▶ _TASK DESCRIPTION_: Although the listing below holds pictures, reproduce only its lines from the one containing "Viewport: 1568px width, 671px height." through the last, exactly and without them.
********
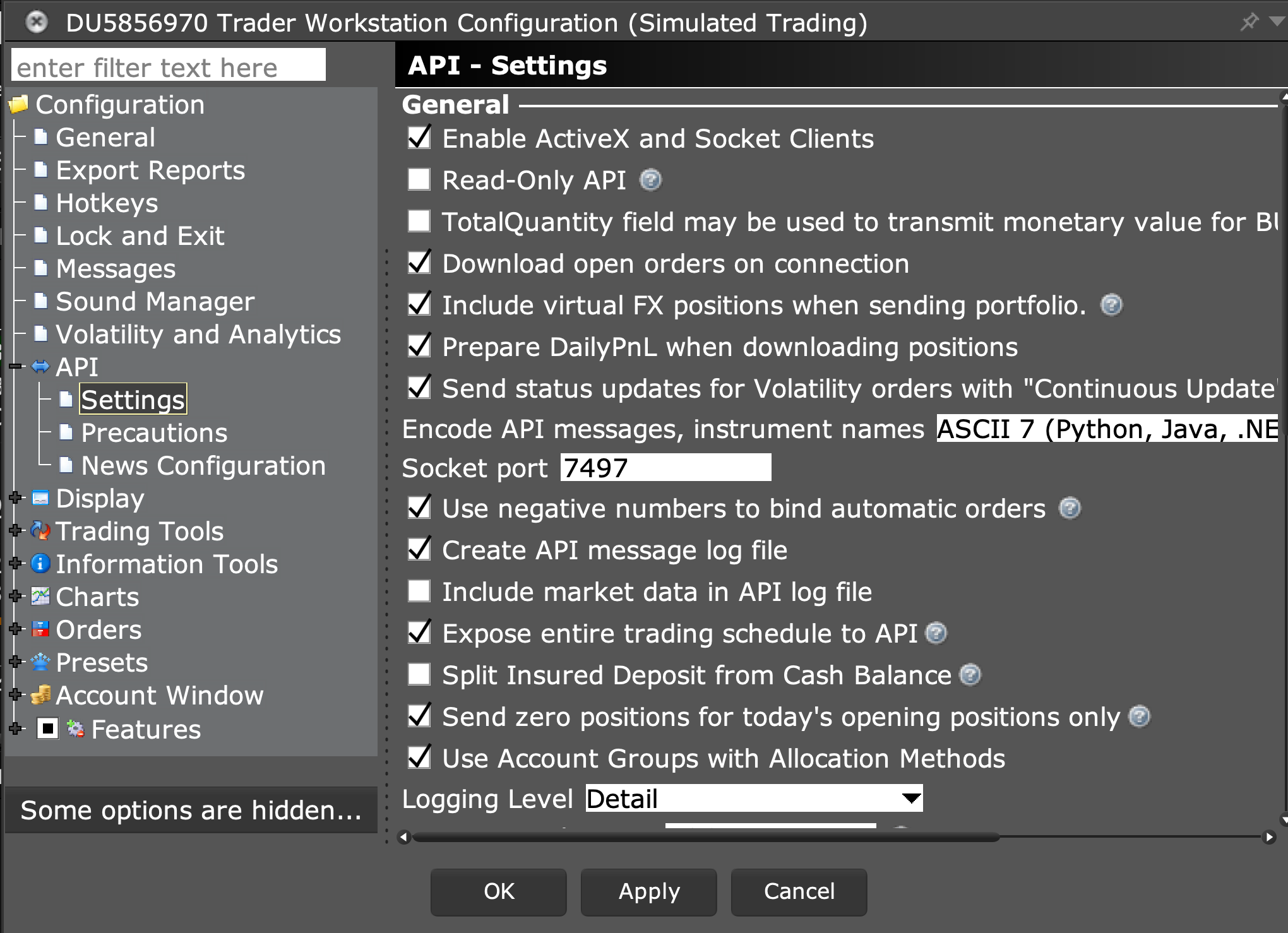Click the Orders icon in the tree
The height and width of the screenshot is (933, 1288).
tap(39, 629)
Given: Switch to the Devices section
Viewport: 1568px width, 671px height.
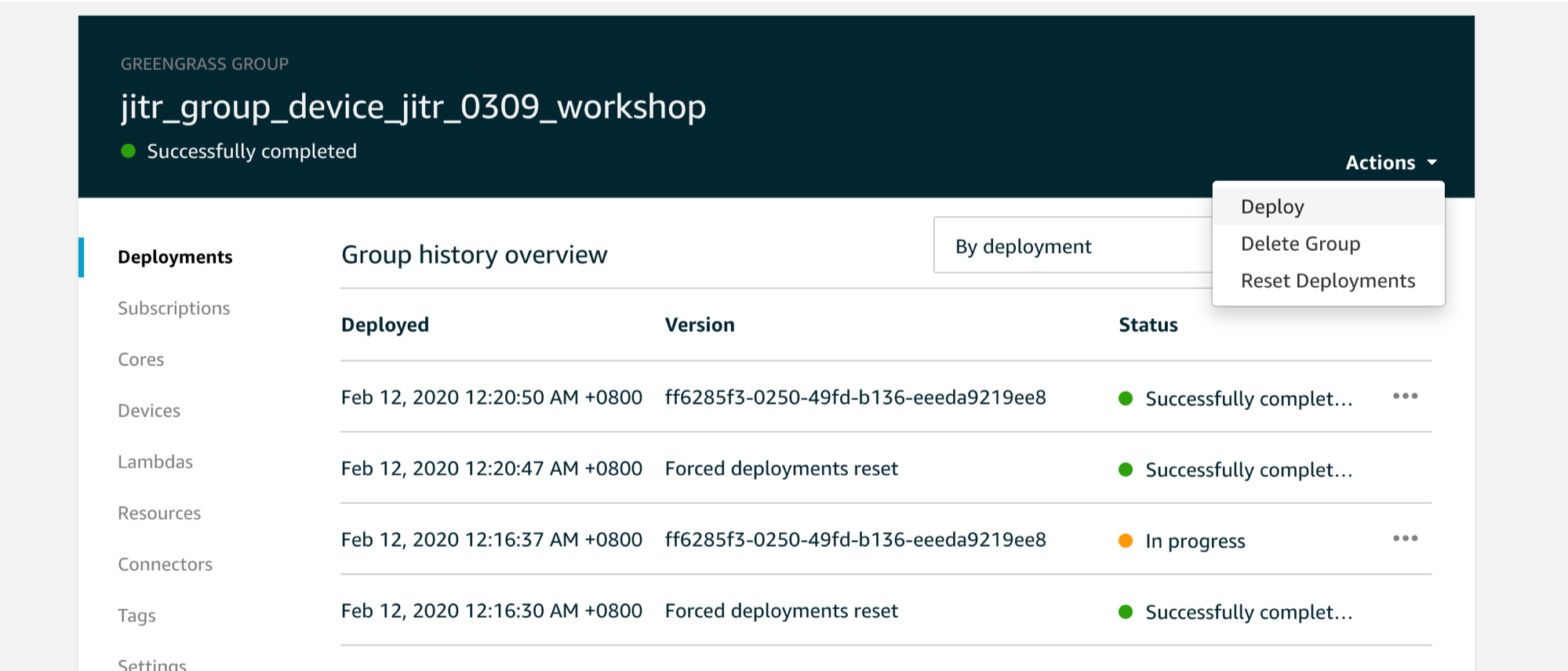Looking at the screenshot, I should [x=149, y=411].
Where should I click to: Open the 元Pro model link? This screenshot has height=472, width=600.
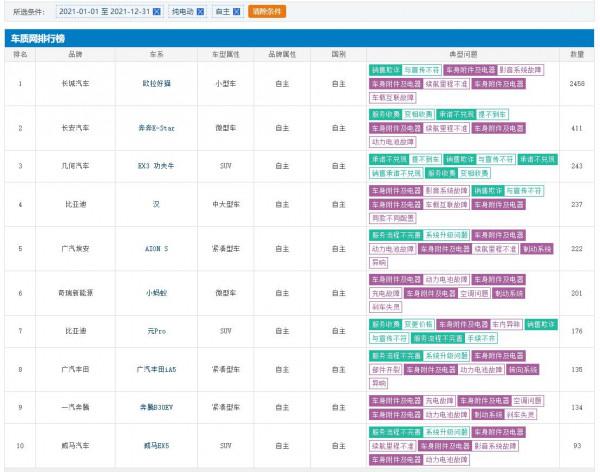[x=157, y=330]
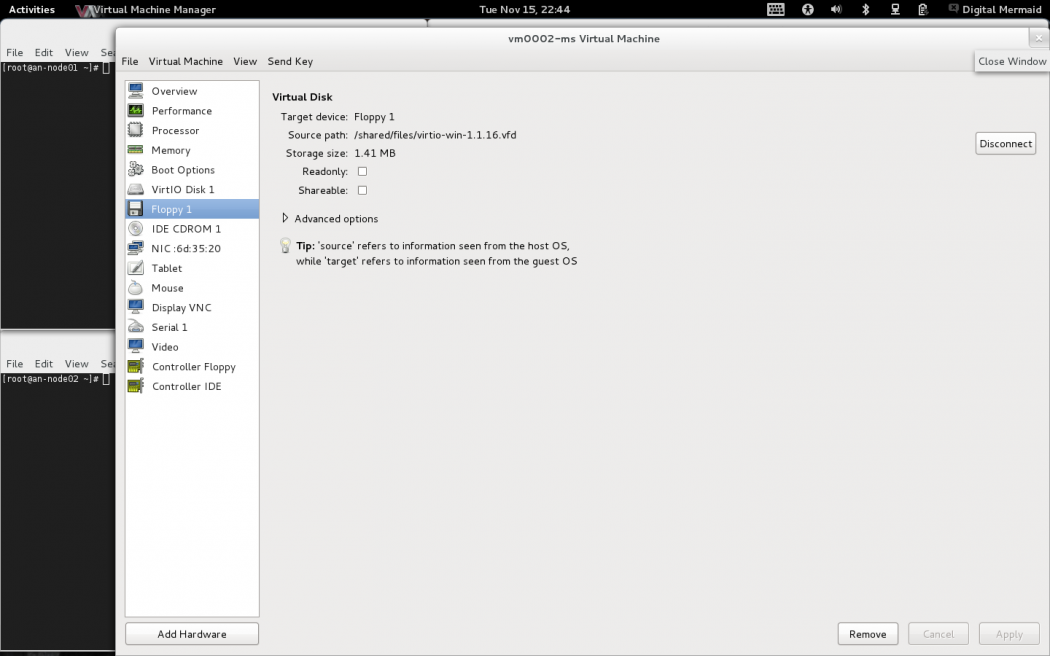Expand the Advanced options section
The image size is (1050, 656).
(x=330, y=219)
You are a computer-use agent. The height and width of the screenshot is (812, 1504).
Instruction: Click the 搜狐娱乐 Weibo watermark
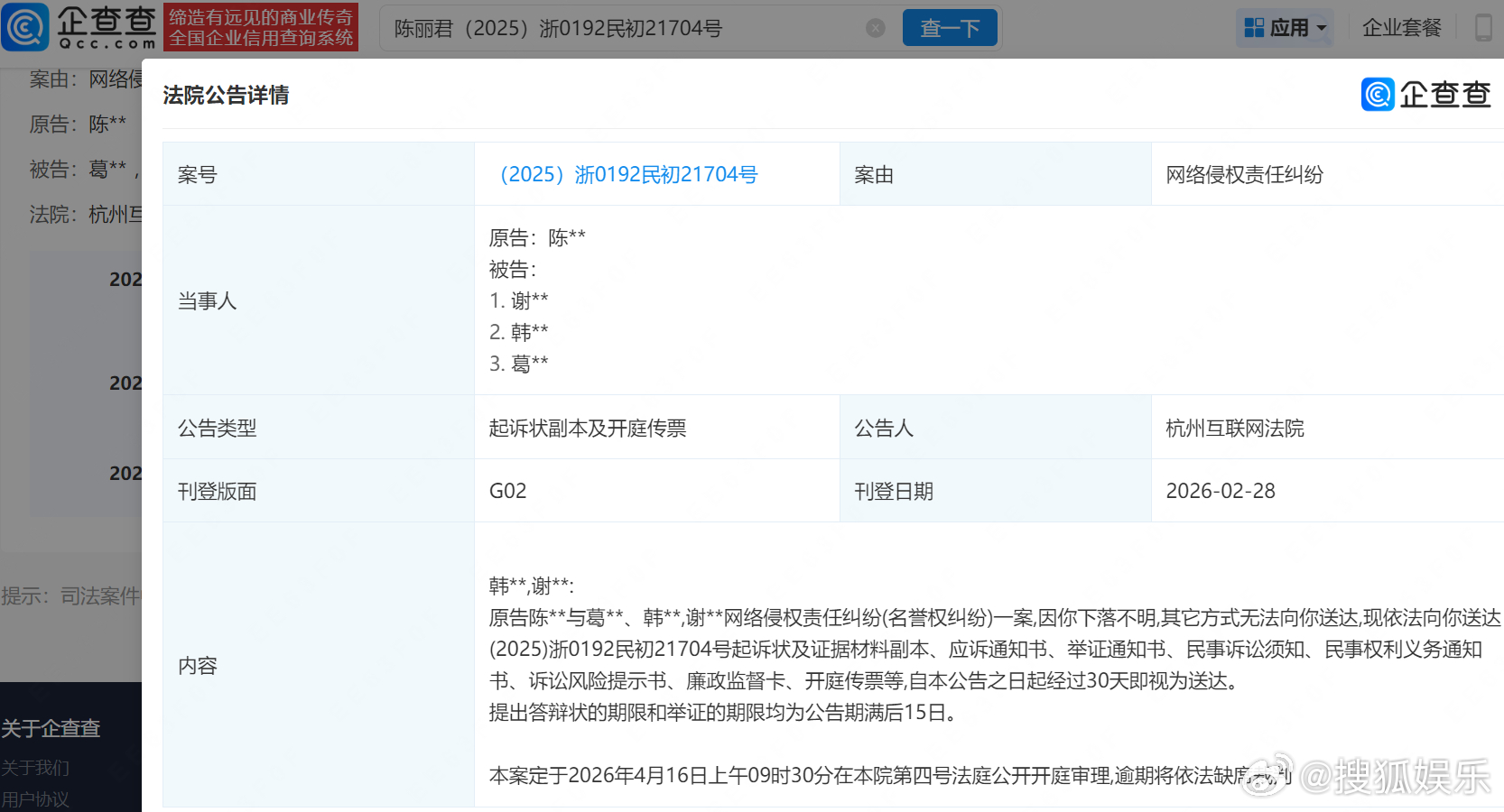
********
▶ _ANSWER SPACE_:
Viewport: 1568px width, 671px height.
Looking at the screenshot, I should [x=149, y=411].
Where should I click to: Open the 元Pro model link? This screenshot has height=472, width=600.
[x=157, y=330]
Expand the Advanced options section
The image size is (1050, 656).
(x=330, y=219)
You are a computer-use agent. The height and width of the screenshot is (812, 1504).
Instruction: Click the 搜狐娱乐 Weibo watermark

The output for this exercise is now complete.